* _Task_
Reproduce the section of the passage on the right to withdraw from the EU between "Serious consideration was" and "breakdown and paralysis.", inclusive.

=== Text segment ===

Art. 50 was adopted in the Lisbon Treaty, but the debate about the right to withdraw started well before that. Already during the 1956 Treaty of Rome negotiations the French government proposed a legal right to secede as did Altiero Spinelli during the 1984 draft Treaty establishing the European Union. Perhaps early attempts failed because of the natural reluctance to “speak about divorce on the wedding day.” But it is also true that at the time the EU was smaller, more homogenous, less politicized and less active in core political issues than later on.

Serious consideration was given to the legal possibility of withdrawal at a crucial, for European integration, juncture in the early 2000s. At this point in time, post-communist states in eastern and central Europe were preparing to accede to the EU, while talks were on-going regarding the adoption of a new, ambitious, constitution for the EU. The inclusion of an explicit exit right was thought of as a way of effectively combining the twin objectives of deepening and broadening. The two can be seen as antithetical: the more members or “veto-players” the EU has the less able it is to take integrative steps, because of the multiple and even divergent interests that need be respected. Hence, allowing for the exit of a recalcitrant member state is the price paid for avoiding breakdown and paralysis.

De Witte provides a succinct description of this logic contained in the draft constitution dubbed “Penelope”: In theory, the new Constitutional Treaty could only enter into force if all member state governments approved it at the preparatory Intergovernmental Conference and was subsequently ratified by the member states according to their own constitutional requirements. However, having learned from earlier failures, like the Treaty of Maastricht in Denmark and the Treaty of Nice in Ireland, EU officials now argued that the majority of states should be able to go ahead with the Treaty, even if against the opposition of a few countries. What would happen to the recalcitrant ones? They would be forced to leave the EU and immediately start negotiations regarding future relations.

=== Dataset excerpt ===

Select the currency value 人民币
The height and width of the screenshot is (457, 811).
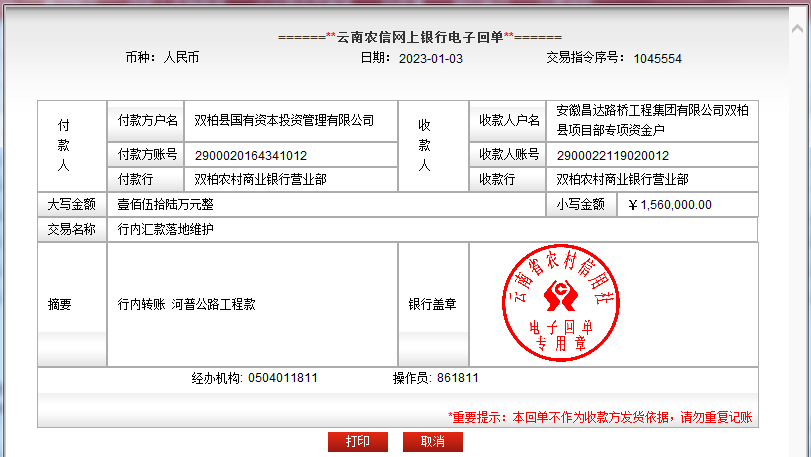tap(181, 58)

===

* _Response_
Serious consideration was given to the legal possibility of withdrawal at a crucial, for European integration, juncture in the early 2000s. At this point in time, post-communist states in eastern and central Europe were preparing to accede to the EU, while talks were on-going regarding the adoption of a new, ambitious, constitution for the EU. The inclusion of an explicit exit right was thought of as a way of effectively combining the twin objectives of deepening and broadening. The two can be seen as antithetical: the more members or “veto-players” the EU has the less able it is to take integrative steps, because of the multiple and even divergent interests that need be respected. Hence, allowing for the exit of a recalcitrant member state is the price paid for avoiding breakdown and paralysis.